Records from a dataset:
○ ○ ○ ○ ○ ○ ○
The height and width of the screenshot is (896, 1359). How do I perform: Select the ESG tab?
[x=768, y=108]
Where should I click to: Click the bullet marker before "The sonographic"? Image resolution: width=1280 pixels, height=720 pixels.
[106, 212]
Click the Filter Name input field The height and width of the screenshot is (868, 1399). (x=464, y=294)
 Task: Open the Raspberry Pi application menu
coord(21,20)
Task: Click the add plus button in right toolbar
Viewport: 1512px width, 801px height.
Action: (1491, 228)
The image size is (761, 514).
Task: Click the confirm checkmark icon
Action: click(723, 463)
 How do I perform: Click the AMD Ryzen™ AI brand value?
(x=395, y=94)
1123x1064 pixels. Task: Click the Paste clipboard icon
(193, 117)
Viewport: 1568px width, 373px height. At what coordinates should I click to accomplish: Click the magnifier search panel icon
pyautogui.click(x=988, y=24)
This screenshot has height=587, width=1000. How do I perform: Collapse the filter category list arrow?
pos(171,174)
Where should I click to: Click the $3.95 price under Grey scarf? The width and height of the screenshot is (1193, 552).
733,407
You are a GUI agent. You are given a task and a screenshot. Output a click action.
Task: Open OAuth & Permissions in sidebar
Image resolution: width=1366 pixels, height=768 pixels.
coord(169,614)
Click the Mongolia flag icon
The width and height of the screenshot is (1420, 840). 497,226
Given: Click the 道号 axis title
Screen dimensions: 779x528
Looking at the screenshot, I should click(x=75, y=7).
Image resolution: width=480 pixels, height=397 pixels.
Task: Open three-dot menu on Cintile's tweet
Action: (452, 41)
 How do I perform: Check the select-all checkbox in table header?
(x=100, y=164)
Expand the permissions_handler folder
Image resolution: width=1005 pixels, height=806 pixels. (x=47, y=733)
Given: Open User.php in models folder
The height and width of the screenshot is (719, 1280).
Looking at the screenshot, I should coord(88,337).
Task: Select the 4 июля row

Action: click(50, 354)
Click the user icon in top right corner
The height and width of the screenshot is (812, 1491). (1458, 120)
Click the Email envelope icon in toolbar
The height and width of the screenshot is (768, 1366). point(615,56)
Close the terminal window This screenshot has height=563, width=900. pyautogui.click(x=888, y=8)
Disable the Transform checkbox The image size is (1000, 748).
○ ○ ○ ○ ○ ○ ○
What the task requires: Here the output must be the lines above from the line with "Viewport: 1512px width, 801px height." to the line with "Given: Click the 道号 axis title", both included, duplicated word for word and nothing else.

Output below:
Viewport: 1512px width, 801px height.
Action: (1491, 228)
The image size is (761, 514).
Task: Click the confirm checkmark icon
Action: click(723, 463)
 How do I perform: Click the AMD Ryzen™ AI brand value?
(x=395, y=94)
1123x1064 pixels. Task: Click the Paste clipboard icon
(193, 117)
Viewport: 1568px width, 373px height. At what coordinates should I click to accomplish: Click the magnifier search panel icon
pyautogui.click(x=988, y=24)
This screenshot has height=587, width=1000. How do I perform: Collapse the filter category list arrow?
pos(171,174)
Where should I click to: Click the $3.95 price under Grey scarf? The width and height of the screenshot is (1193, 552).
733,407
You are a GUI agent. You are given a task and a screenshot. Output a click action.
Task: Open OAuth & Permissions in sidebar
Image resolution: width=1366 pixels, height=768 pixels.
coord(169,614)
Click the Mongolia flag icon
The width and height of the screenshot is (1420, 840). 497,226
Given: Click the 道号 axis title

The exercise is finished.